* Exercise set
A. List every dollar amount mentioned in the letter on impact fees below.
B. According to the letter on impact fees below, what law did the state pass to ease the burden on present county taxpayers?

* Extract
Impact fees would help pay for expanded services caused by growth

Posted: Sunday, April 09, 2006

Editor:

Rapidly urbanizing communities are faced with the high cost of expanding public facilities and services to meet the needs of new growth. To alleviate the burden on present county taxpayers to finance the new infrastructure, facilities and services, the state has passed the Georgia Development Impact Fee Act....

Impact fees in unincorporated areas of the county on new developments would only help pay for expanded services. Fees would be added to homes and commercial buildings based on the cost of new improvements to serve the new community, and based on actual system improvements.

The alternative to imposing impact fees are raising taxes or issuing debt. When development is outstripping the availability of funds for public services, it can also cause an inadequate transportation system.

Legislative changes need to be made to help our rapidly expanding school system with possible impact fees. ... A new family with one school-age child moving into a new development home with the cost of education being close to $7,000 per child per year, while property tax may be only $2,500. Who is paying the additional $4,500? A school impact fee on this new home would soften the tax burden on present property owners. ...

Studies by Georgia Tech and other institutions show fears that impact fees would dampen development never materialized. ...

* Raw data

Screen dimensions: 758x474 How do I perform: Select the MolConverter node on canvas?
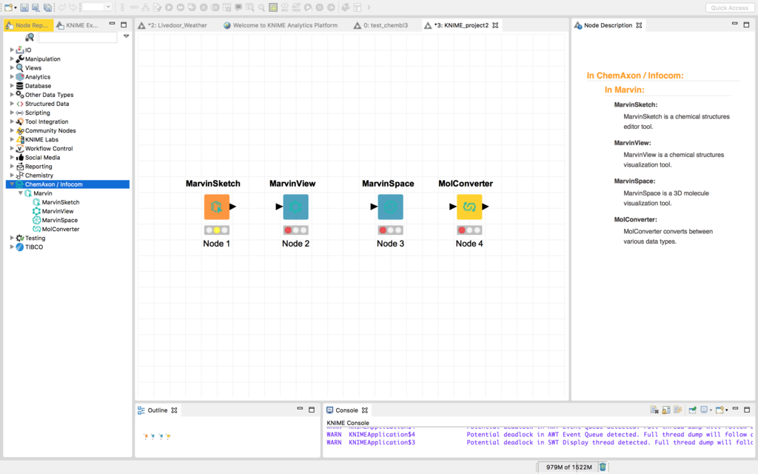[x=469, y=207]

* Full answers
A. $7,000, $2,500, $4,500

B. The Georgia Development Impact Fee Act.